Es ist ein ungewöhnlicher Weg, den Christian Lindner und Franca Lehfeldt einschlagen. Die beiden sind seit 2018 offiziell ein Paar, haben nun auf Sylt geheiratet – doch sowohl der Bundesfinanzminister als auch die Chefreporterin von Welt TV wollen ihre Jobs ungestört fortführen.
Bereits in Lindners und Lehfeldts Statements anlässlich ihrer Verlobung im Oktober 2021 spielte eine mögliche Verquickung von Beziehung und Beruf eine Rolle. Es sei der Reporterin, ihrem damaligen Arbeitgeber RTL zufolge, "wichtig, zu betonen", dass sie "privat eigene Ansichten habe und auch als Journalistin unabhängig" sei. Der FDP-Chef pflichtete dem bei und erklärte: "Für mich ist völlig klar, dass Franca einen eigenen Beruf und einen eigenen Kopf unabhängig von mir hat."
Presse und Politik: Spahn, Gauck und Schröder
Ehrenhafte Bekenntnisse und erwartbare Statements. In Politiker-Journalisten-Beziehungen wurde damit in der Vergangenheit aber auch anders umgegangen. Journalisten wissen zu gut, wie schnell der Vorwurf des Interessenkonflikts im Raum steht – und gehen dem oft aus dem Weg, indem sie ihren Job quittieren.

Einträge zum Auffinden von Wörtern und Elementen:
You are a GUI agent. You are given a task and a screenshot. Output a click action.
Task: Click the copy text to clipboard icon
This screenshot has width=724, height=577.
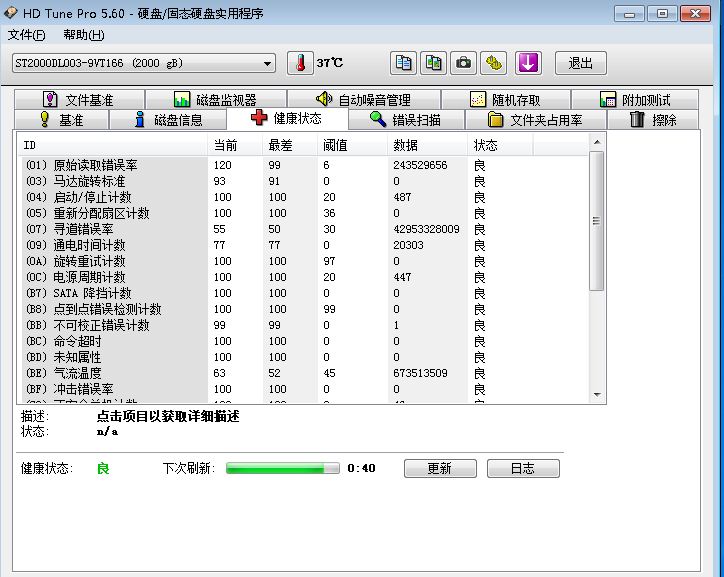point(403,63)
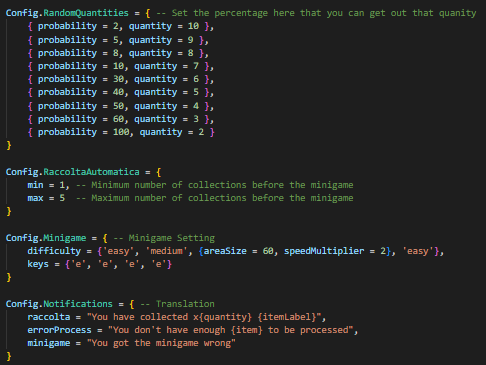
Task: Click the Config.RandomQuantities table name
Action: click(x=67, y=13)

*Übungsaufgabe 1*.
Übernimm aus dem Text über Lindner und Lehfeldt wortgetreu den Abschnitt, der bei den Worten "Bereits in Lindners" beginnt und nach den Worten "ihren Job quittieren." endet.
*Übungsaufgabe 2*.
Wiederhole sämtliche Datensätze Zeile für Zeile und ohne jede Abweichung. Die Bilder lässt du in deiner Antwort weg.
Der Text über Lindner und Lehfeldt und die Datensätze stammen aus unterschiedlichen Quellen.

*Musterlösung 1*.
Bereits in Lindners und Lehfeldts Statements anlässlich ihrer Verlobung im Oktober 2021 spielte eine mögliche Verquickung von Beziehung und Beruf eine Rolle. Es sei der Reporterin, ihrem damaligen Arbeitgeber RTL zufolge, "wichtig, zu betonen", dass sie "privat eigene Ansichten habe und auch als Journalistin unabhängig" sei. Der FDP-Chef pflichtete dem bei und erklärte: "Für mich ist völlig klar, dass Franca einen eigenen Beruf und einen eigenen Kopf unabhängig von mir hat."
Presse und Politik: Spahn, Gauck und Schröder
Ehrenhafte Bekenntnisse und erwartbare Statements. In Politiker-Journalisten-Beziehungen wurde damit in der Vergangenheit aber auch anders umgegangen. Journalisten wissen zu gut, wie schnell der Vorwurf des Interessenkonflikts im Raum steht – und gehen dem oft aus dem Weg, indem sie ihren Job quittieren.

*Musterlösung 2*.
You are a GUI agent. You are given a task and a screenshot. Output a click action.
Task: Click the copy text to clipboard icon
This screenshot has width=724, height=577.
point(403,63)
Task: Click the Config.RandomQuantities table name
Action: click(x=67, y=13)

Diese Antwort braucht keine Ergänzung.